This was actually one of the conspiracy theories he used to spout before I began openly mocking him with pesky, conspiracy-busting facts. These would include the fact that the first warning label, which read, "Caution: smoking may be hazardous to your health," appeared on the side of cigarette boxes as early as 1966, and that the Public Health Cigarette Smoking Act was signed on January 2, 1971, nearly three weeks before Jimmy Carter took his gubenatorial oath of office. And it was signed by Richard M. Nixon (a conservative Republican, if I'm not very much mistaken).
He hasn't told the Jimmy Carter story in a while. I suppose that, when confronted with facts and dates, the theory was just kind of holey and laughable. But he still clings fervently to the notion that his 2-pack a day habit (aside from costing him $100 a week) doesn't hurt his health, nor the health of anyone else around him. Secondhand smoke, my father, the non-doctor, will tell you, is absolutely harmless to anyone not actually doing the smoking.
Guess its time to start mocking again.
So, now... again... for the umpteenth time... the Surgeon General has once more proclaimed that secondhand smoke kills. Period. It's like global warming. We can check the records for the last two hundred years. We can measure the polar ice caps. We can demarcate the water table levels for the last few thousand years, based on geological evidence to same. There is no doubt among people who aren't in a coma. The world is getting warmer. What's causing it, and how to fix it might be arguable, but the condition itself is not. And Fox News reporting to the contrary will not change those facts.
Likewise secondhand smoke. There is no more dispute that it kills, except amongst the soulless idiots that operate as "spokesmen" for the tobacco industry and otherwise intelligent, decent smokers, deeply in denial, who can't face the fact that their habit is killing the people around them, too. Smoking is the only addiction that has built-in "collateral damage" -- if my father were shooting up heroin, that would be bad, but I could escape physically unscathed. But smoking affects not only the smoker but everyone in the immediate vicinity. Blood consistency, pulmonary response, blood pressure -- all of these have been measured and found to be changed in nonsmokers exposed to secondhand, sidestream smoke.
If you smoke, and you would like to quit, now is as good a time as any. If you smoke, and you don't want to quit, have the decency to consider those around you whom you claim to love that do not smoke -- especially your children. If you do not smoke, but live with or around a smoker, take heed that you expose yourself as little as possible to their smoke.
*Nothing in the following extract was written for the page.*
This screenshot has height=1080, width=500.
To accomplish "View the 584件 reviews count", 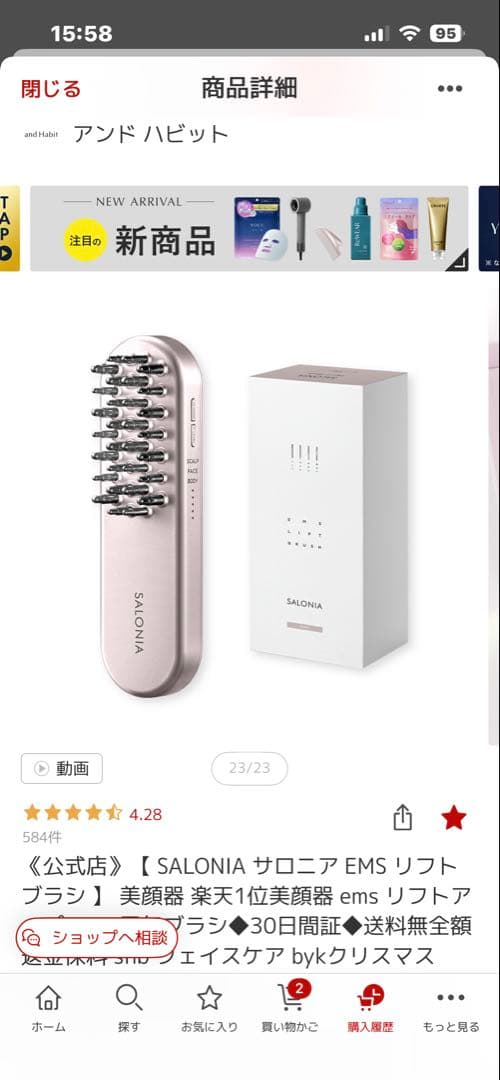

Statistically, secondhand smokers (for that is what we are) are nearly as at risk to develop long-term pulmonary damage as primary smokers. Our rates of cancer and heart disease are much higher than non-exposed nonsmokers. And emphysema, which is nearly exclusively a "smoker's disease" is much more likely to show up among secondhand smokers.
Because, with all due respect to President Clinton, sooner or later, a person just has to inhale.